- EXERCISE DETAILS
Rewrite all lines between the line holding "Where should I click to: Open" and the line holding "Action: (38, 64)", inclusive, requests included, and scale every coordinate in the answers by 1.4, rounding to whole numbers with halves going up. Leave the pictures out.
* BEGIN MATERIAL FOR THE TASK *
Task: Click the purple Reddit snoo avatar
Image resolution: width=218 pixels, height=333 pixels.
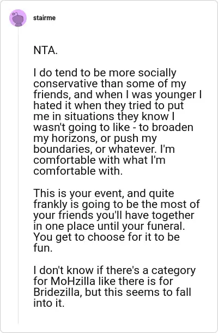Action: tap(18, 18)
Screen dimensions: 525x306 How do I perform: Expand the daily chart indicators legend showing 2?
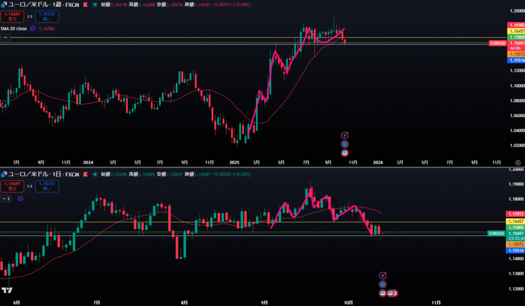pos(6,198)
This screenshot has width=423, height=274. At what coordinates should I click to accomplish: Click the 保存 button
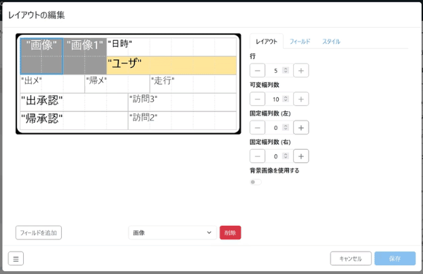click(394, 258)
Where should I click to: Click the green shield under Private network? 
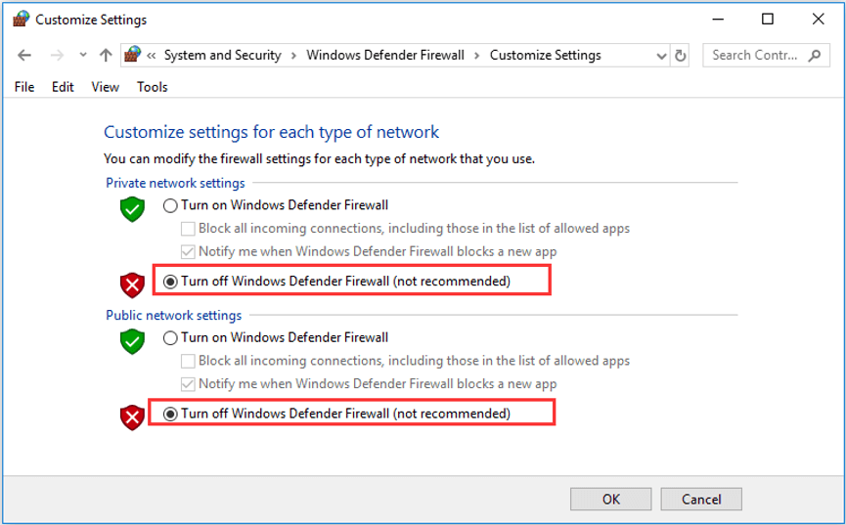point(132,208)
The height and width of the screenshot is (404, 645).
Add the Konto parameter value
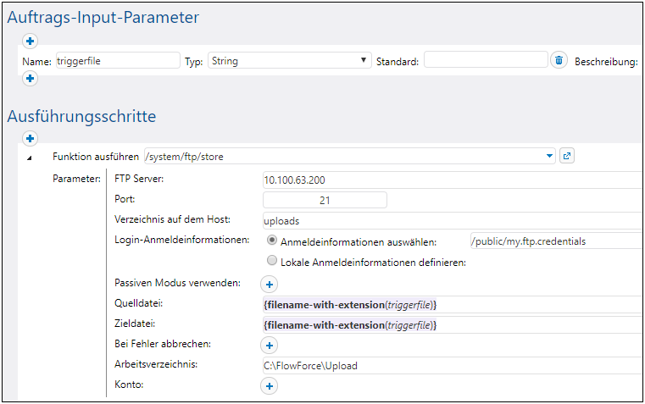[269, 385]
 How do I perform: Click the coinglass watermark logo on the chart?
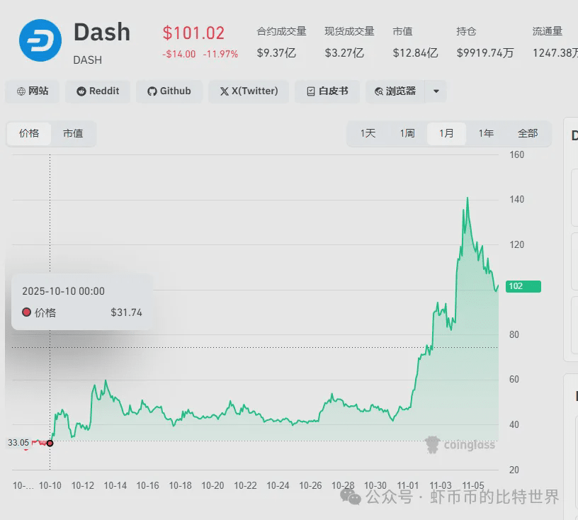(x=431, y=445)
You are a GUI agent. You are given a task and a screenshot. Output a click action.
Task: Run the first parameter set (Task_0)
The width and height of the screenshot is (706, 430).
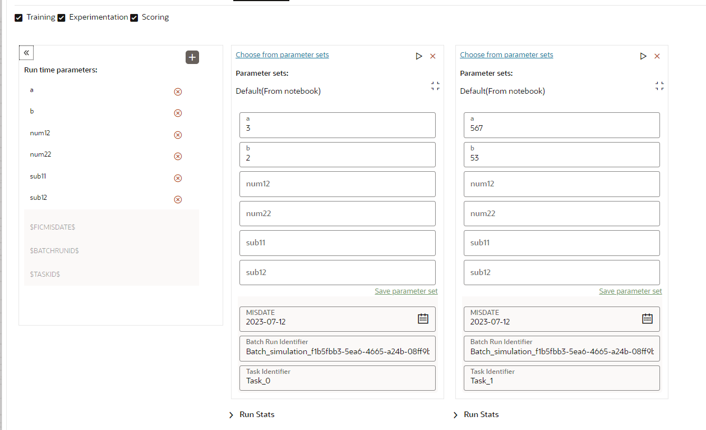[x=419, y=56]
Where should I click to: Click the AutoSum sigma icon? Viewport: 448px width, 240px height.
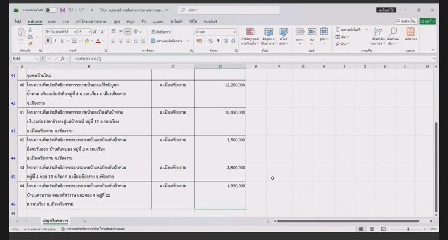click(338, 30)
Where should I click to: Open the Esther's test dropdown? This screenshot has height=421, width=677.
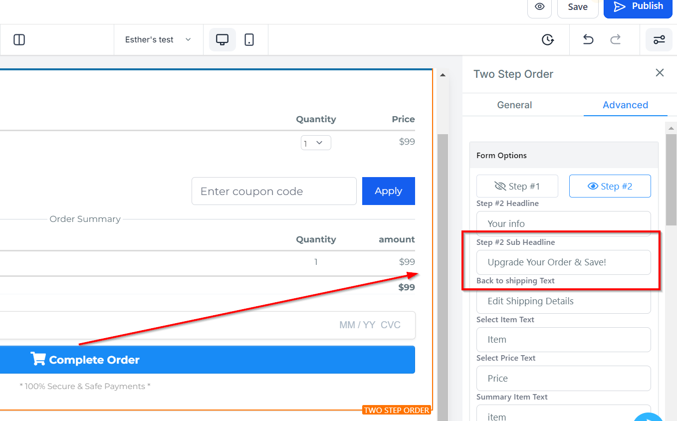[x=158, y=39]
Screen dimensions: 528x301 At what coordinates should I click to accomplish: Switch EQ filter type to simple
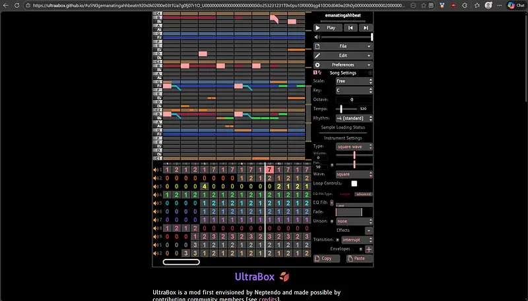pos(345,194)

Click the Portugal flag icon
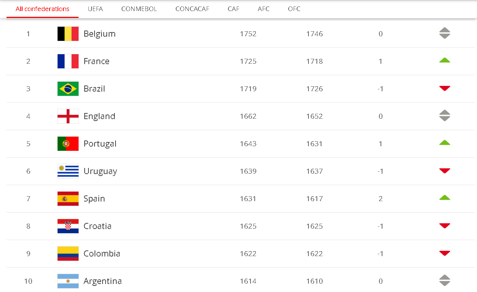click(x=68, y=144)
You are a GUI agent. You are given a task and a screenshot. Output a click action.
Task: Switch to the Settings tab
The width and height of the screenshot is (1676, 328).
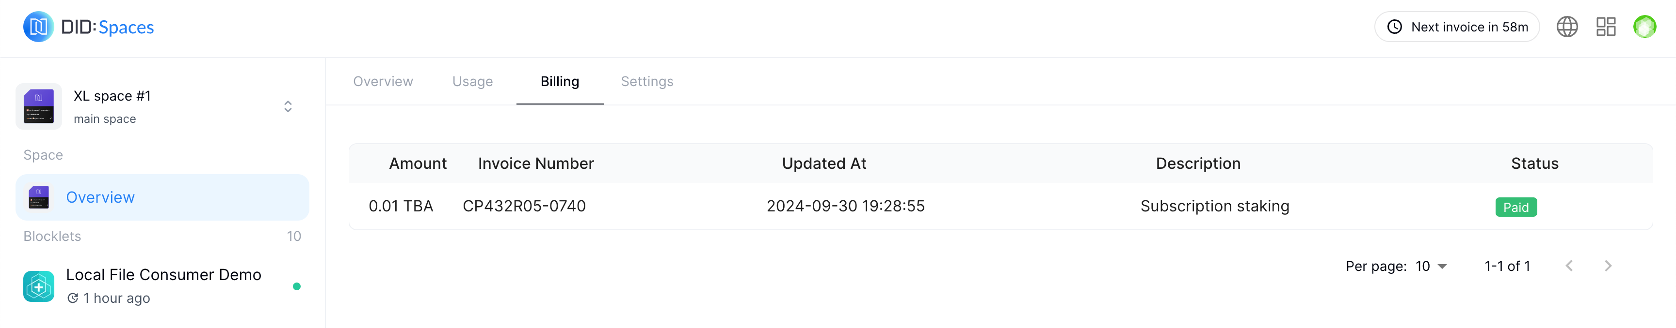point(647,81)
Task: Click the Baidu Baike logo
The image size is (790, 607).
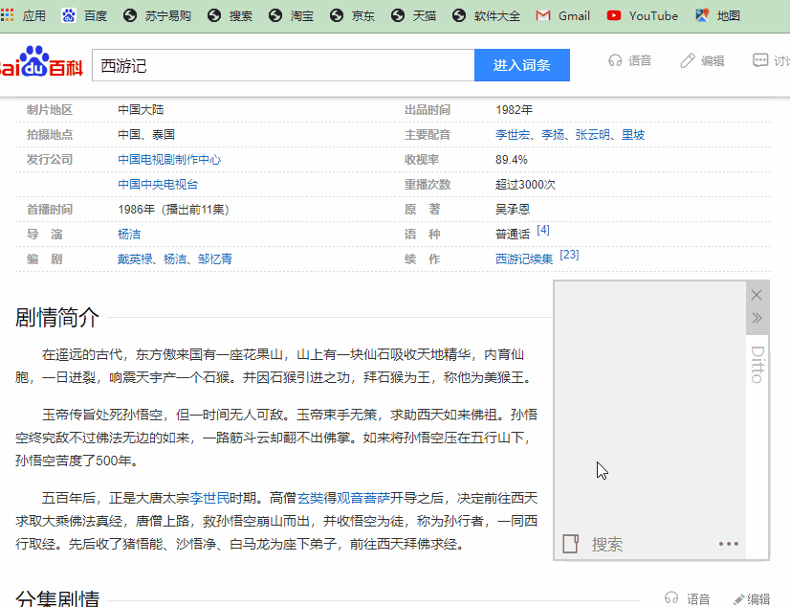Action: (38, 64)
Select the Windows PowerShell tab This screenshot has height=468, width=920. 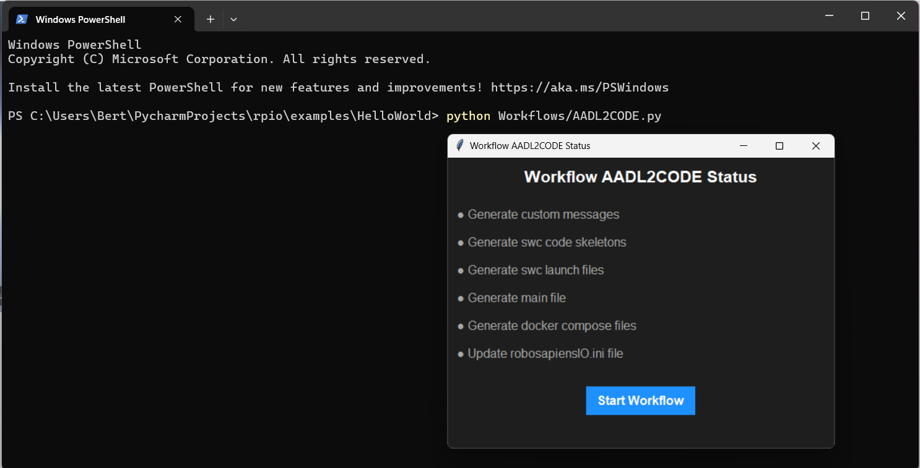[x=80, y=19]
* END MATERIAL FOR THE TASK *
- SOLUTION TO THIS PROBLEM
Where should I click to: Open the Esther's test dropdown? This screenshot has height=421, width=677.
[x=221, y=55]
Screen dimensions: 528x301 At what coordinates should I click to accomplish: Switch EQ filter type to simple
pos(483,272)

Click the Portugal flag icon
click(x=95, y=202)
You are a GUI agent. You are given a task and a screenshot. Output a click action.
Task: Switch to the Settings tab
The width and height of the screenshot is (1676, 328).
point(906,113)
Task: Click the Baidu Baike logo
The image size is (790, 607).
Action: (53, 90)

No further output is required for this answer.